◆ EXTRACT ◆
··········

Any document filed with a court must be served on the other party or parties. There are different rules as to how to serve documents of different types in family law matters. While documents that start the court process, also called initiating processes or initiating applications, are generally required to be served by hand, some other documents do not require personal service and it is enough to post or email them to the other party. A good way to think of serving initiating documents is that it is like serving in tennis: it starts the process.
The rules for service of family law documents are set out in the Federal Circuit Court Rules.
Service by hand
When a person starts family law proceedings, he or she must serve the application by hand on the other party. Service by hand is also required when issuing a subpoena requiring the attendance of a person at court to give evidence (Federal Circuit Court Rule, 6.06).
Service by hand, also called personal service, means that the documents must be handed personally to the person named as the other party. If there is more than one other party, the documents must be served personally on all of them. When serving someone with documents personally, someone must give the documents to them. If the other party does not take the documents, the server can put the documents down in their presence and tell them what the documents are.
Can I serve documents on my ex myself?
In family law matters, the person to serve documents must not be the party on whose behalf the documents are served (Federal Circuit Court Rule 6.07). This means that even if you have a good relationship with your ex and they are expecting the documents, you cannot serve documents on them yourself. If there is another person who can serve the documents on your behalf, such as a mutual friend or family member, this is acceptable. However, it is often preferable to engage a process server to serve the documents.
Process servers are familiar with the requirements of personal service and are also impartial third parties, whose attendance to serve an unwelcome application will usually not inflame a situation. Process servers charge a fee of around $80.00 to serve documents in metropolitan areas. If you need to serve documents in a remote area and the process server has to travel to get there, they will charge you more. However, in remote areas it is often possible to get the police or the sheriff at the local court to serve documents for you.
What happens after personal service?
After an application has been personally served on a party, the person who served it must swear an affidavit of service. The affidavit of service sets out exactly where and when the personal was served and how the server knew it was the right person. For example, they may state in the affidavit ‘I said to the person, ‘Are you Kevin Smith?’ and he answered ‘Yes’.”
If there is uncertainty about the identity of the party served, or if the party disputes being effectively served, other measures may have to be taken to establish that the correct person was served, such as attaching a photograph to the affidavit of service identifying the person served as the person in the photo.

··········

◆ EXTRACTED MATERIAL ◆
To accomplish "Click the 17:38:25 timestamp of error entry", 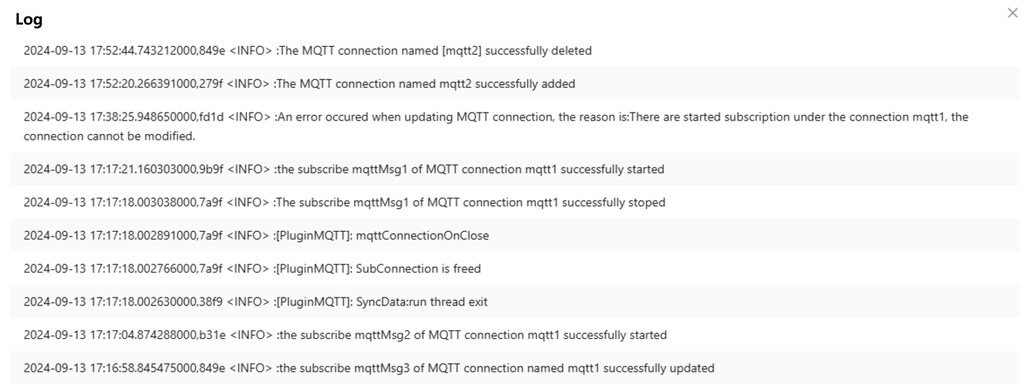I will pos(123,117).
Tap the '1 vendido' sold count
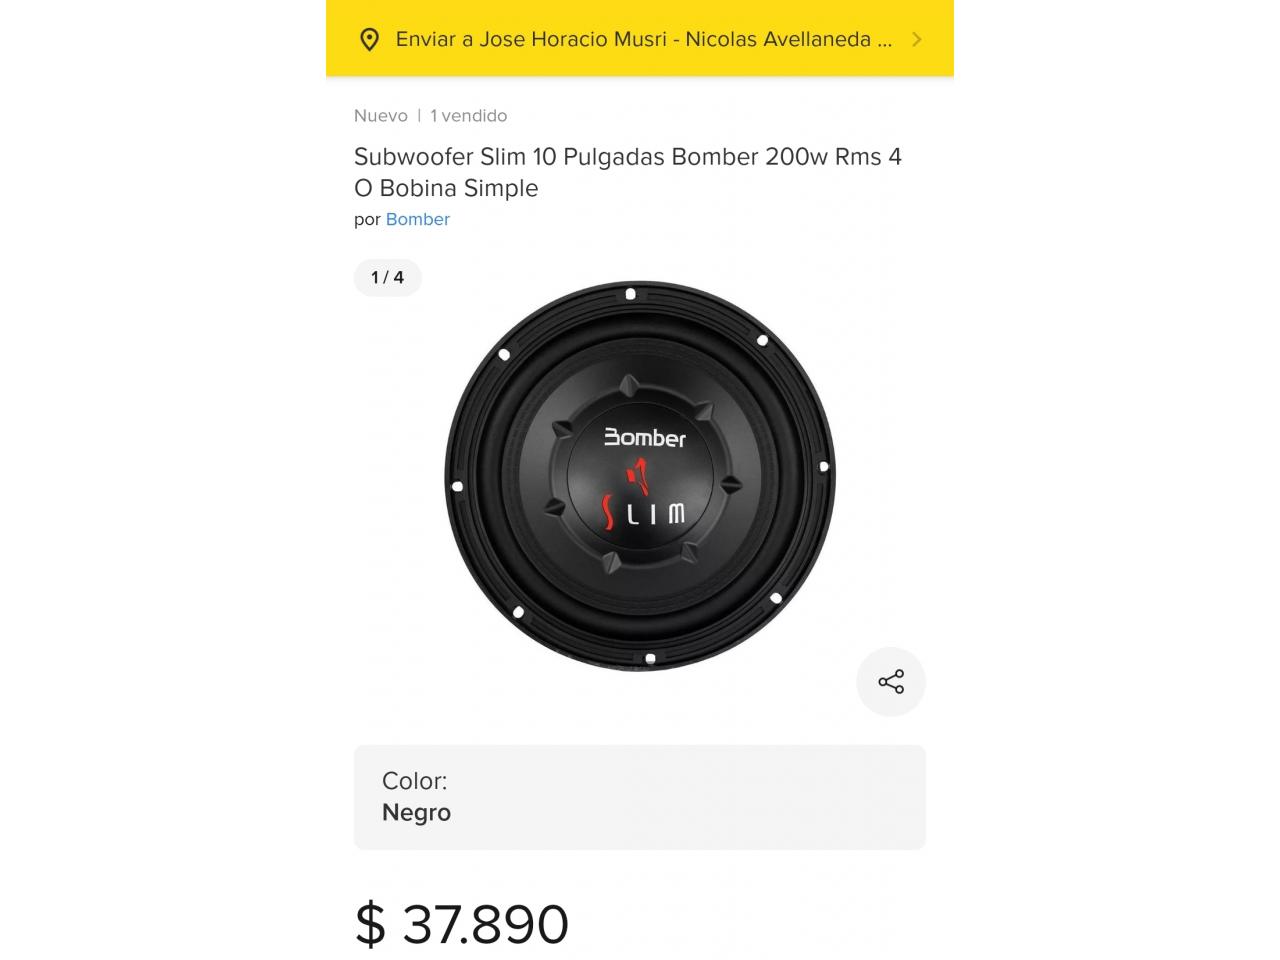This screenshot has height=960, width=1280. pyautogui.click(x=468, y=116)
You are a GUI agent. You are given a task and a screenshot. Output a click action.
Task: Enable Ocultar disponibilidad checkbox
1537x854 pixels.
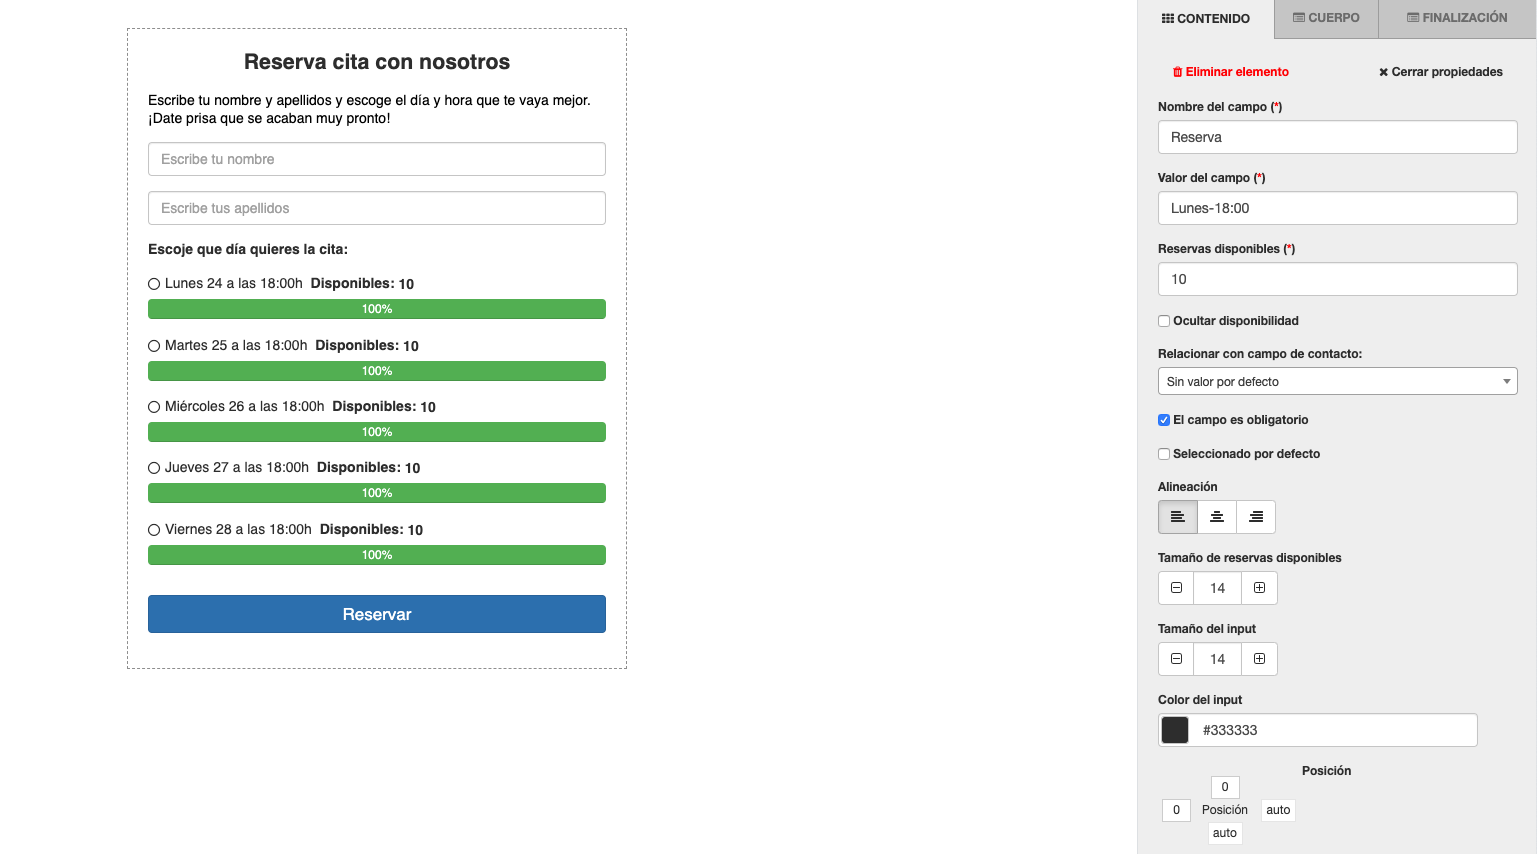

··········

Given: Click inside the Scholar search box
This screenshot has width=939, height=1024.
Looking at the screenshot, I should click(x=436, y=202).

··········

◆ PROBLEM ◆
Write the next part of the passage on serving family law court documents, beginning right after its closing words "as the person in the photo."

◆ OUTPUT OF THE TASK ◆
Service other than by hand
There are some family law documents that are not required to be served by hand. These include the following:
- Response to an initiating application;
- Application in a Case;
- Response to an Application in a Case
- Notice of address for service;
- Subpoenas requiring material to be provided to the court;
- Further affidavit;
If you are filing a Response to an Application, an Application in a Case, or a Response to an Application in a Case, or a further Affidavit you will already be in contact with the other party or their lawyer. In this situation, you must serve your documents to their address for service, which will be nominated on their Application or Response (Federal Circuit Rule 6.11). You can do this by hand, by mail, by fax or by email (if accepted). Be aware that not all lawyers accept service of documents by email and that you need to check what they have written as their address for service or call the firm and confirm whether they accept service this way.
If the applicant does not have an address for service, you can serve them at their last known address or place of business.
If you are self-representing and your contact details change, or if you change lawyers, you are required to file a Notice of Address for Service. This document does not need to be served by hand and can be posted or otherwise sent to the other party’s address for service.
Subpoenas requesting material from other parties, such as police or hospitals, are not required to be served personally and can be mailed and often emailed. It is always a good idea to check with the person or organisation being served as to their preferred method of service.
What if I cannot find the other party?
If you have made reasonable attempts to serve the other party and have been unable to do so, you can make an application to the court to dispense with service or to allow substituted service. This application is made as an Application in a Case.
If you cannot physically locate the other party, but you know that they check their mail, email or Facebook account, you can ask the court to make an order for substituted service (Federal Circuit Rules 6.14) If the court is persuaded that it is appropriate to do so, it may make an order allowing you to serve the other party by way of email or Facebook.
Dispensation of service
Under Rule 6.14 you could also ask the court for an order dispensing with service. This means the requirement for the other party to be served is dispensed with and the matter is allowed to proceed in their absence. This may be appropriate if the other party has been avoiding service or if the matter is urgent. For example, a parenting matter where the children are at risk.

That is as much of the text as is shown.